Hetzel (p. 172-182).

CHAPITRE XXI.

les grands ours polaires.


La seule des quatre fenêtres qui permît de voir la cour du fort était celle qui s’ouvrait au fond du couloir d’entrée, dont les volets extérieurs n’avaient pas été rabattus. Mais pour que le regard pût traverser les vitres, alors doublées d’une épaisse couche de glace, il fallait préalablement les laver à l’eau bouillante. Ce travail, d’après les ordres du lieutenant, se faisait plusieurs fois par jour, et, en même temps que les environs du cap Bathurst, on observait soigneusement l’état du ciel et le thermomètre à alcool placé extérieurement.

Or, le 6 janvier, vers onze heures du matin, le soldat Kellett, chargé de l’observation, appela soudain le sergent et lui montra certaines masses qui se mouvaient confusément dans l’ombre.

Le sergent Long, s’étant approché de la fenêtre, dit simplement :

« Ce sont des ours ! »

En effet, une demi-douzaine de ces animaux étaient parvenus à franchir l’enceinte palissadée, et, attirés par les émanations de la fumée, ils s’avançaient vers la maison.

Jasper Hobson, dès qu’il fut averti de la présence de ces redoutables carnassiers, donna l’ordre de barricader à l’intérieur la fenêtre du couloir. C’était la seule issue qui fût praticable, et, cette ouverture une fois bouchée, il semblait impossible que les ours parvinssent à pénétrer dans la maison. La fenêtre fut donc close au moyen de fortes barres que le charpentier Mac Nap assujettit solidement, après avoir ménagé, toutefois, une étroite ouverture, qui permettait d’observer au-dehors les manœuvres de ces incommodes visiteurs.

« Et maintenant, dit le maître charpentier, ces messieurs n’entreront pas sans notre permission. Nous avons donc tout le temps de tenir un conseil de guerre.

— Eh bien, monsieur Hobson, dit Mrs. Paulina Barnett, rien n’aura manqué à notre hivernage ! Après le froid, les ours.

— Non pas « après », répondit le lieutenant Hobson, mais, ce qui est plus grave, « pendant » le froid, et un froid qui nous empêche de nous hasarder au-dehors ! Je ne sais donc pas comment nous pourrons nous débarrasser de ces malfaisantes bêtes.

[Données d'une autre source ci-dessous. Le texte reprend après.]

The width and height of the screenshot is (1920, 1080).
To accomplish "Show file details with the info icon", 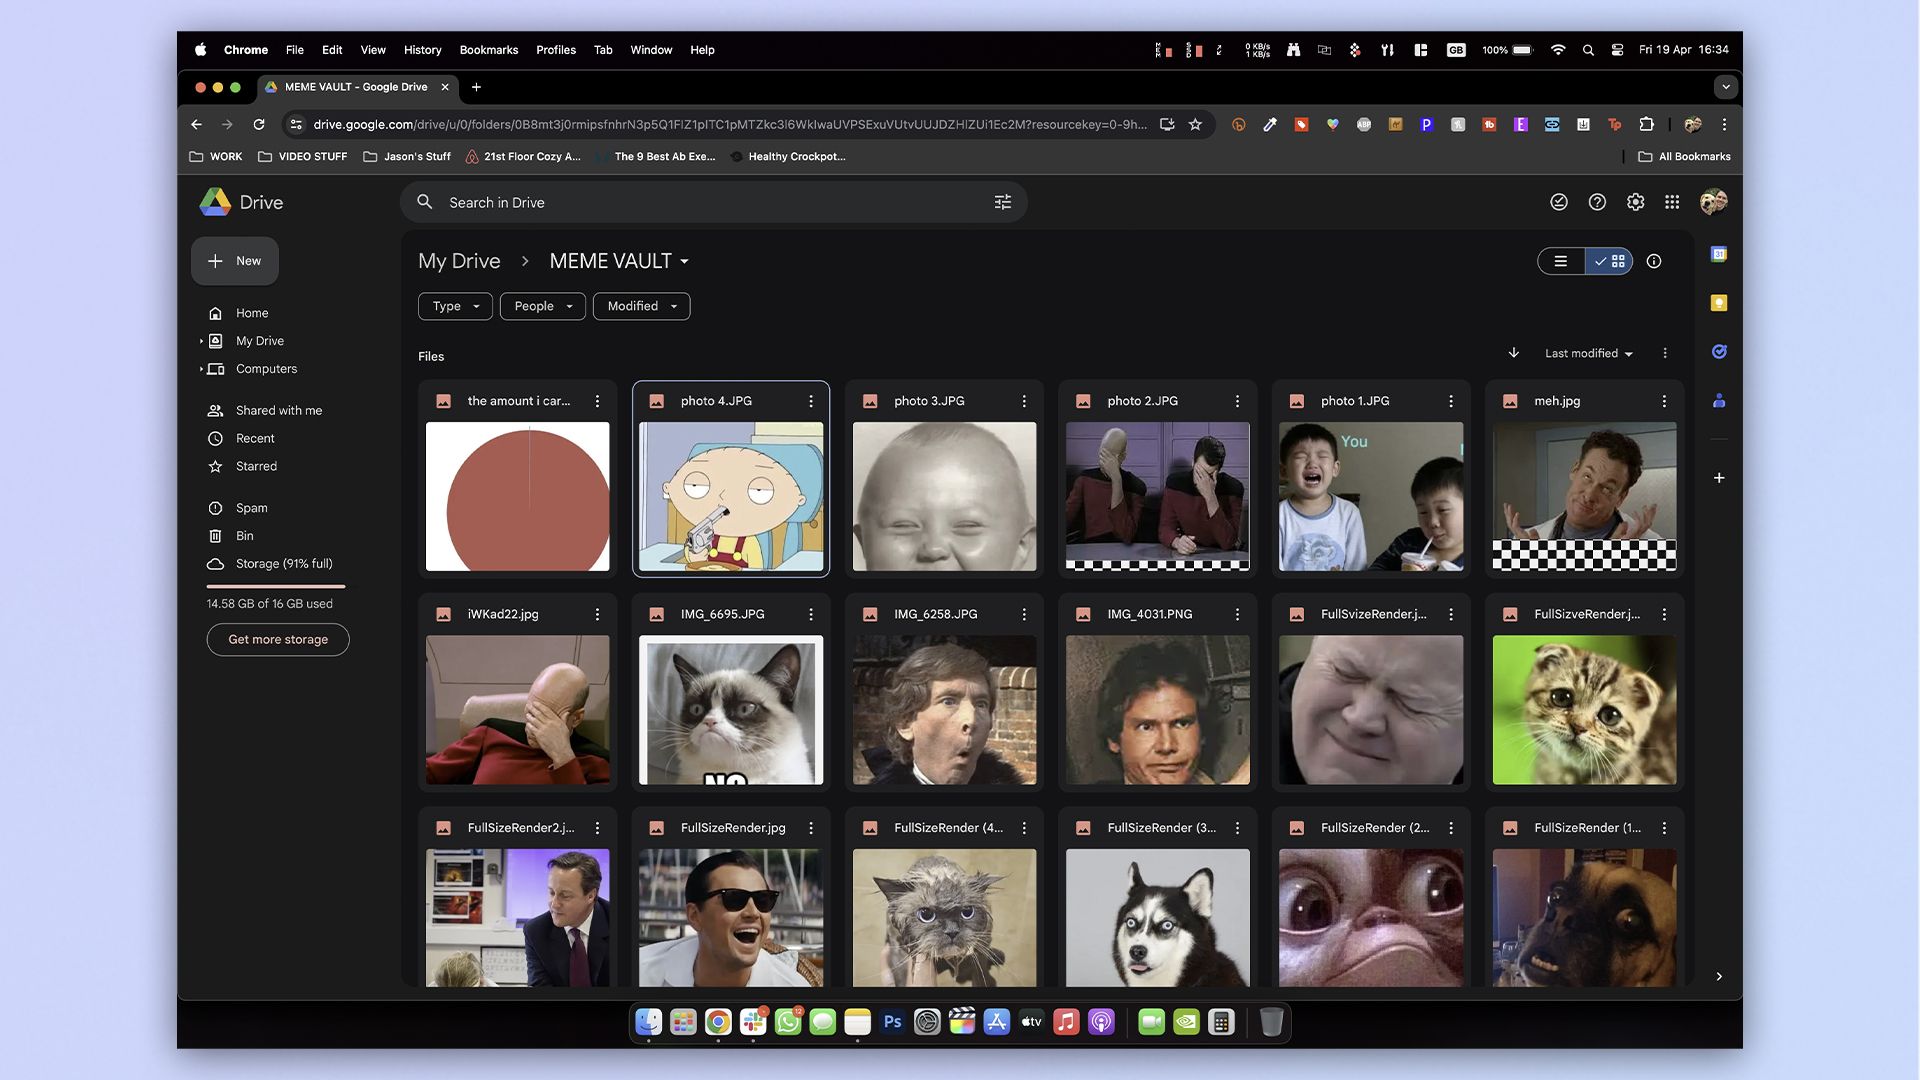I will (x=1653, y=261).
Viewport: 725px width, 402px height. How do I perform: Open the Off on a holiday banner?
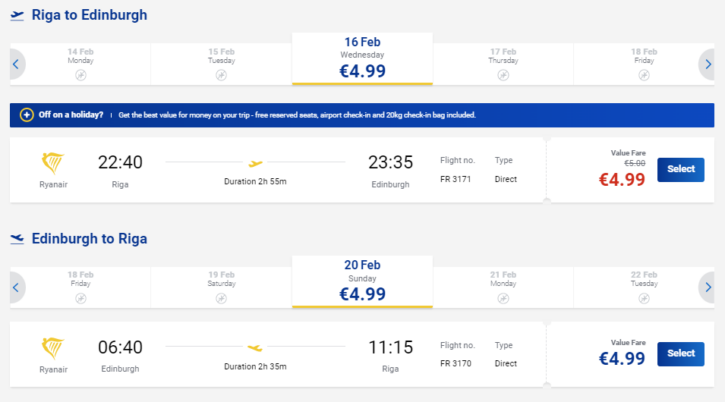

— Mais elles perdront patience, je suppose, répondit la voyageuse, et elles s’en iront comme elles sont venues ! »

Jasper Hobson secoua la tête, en homme peu convaincu.

« Vous ne connaissez pas ces animaux, madame, répondit-il. Ce rigoureux hiver les a affamés, et ils ne quitteront point la place, à moins qu’on ne les y force !

— Êtes-vous donc inquiet, monsieur Hobson ? demanda Mrs. Paulina Barnett.

— Oui et non, répondit le lieutenant. Ces ours, je sais bien qu’ils n’entreront pas dans la maison ; mais nous, je ne sais pas comment nous en sortirons, si cela devient nécessaire ! »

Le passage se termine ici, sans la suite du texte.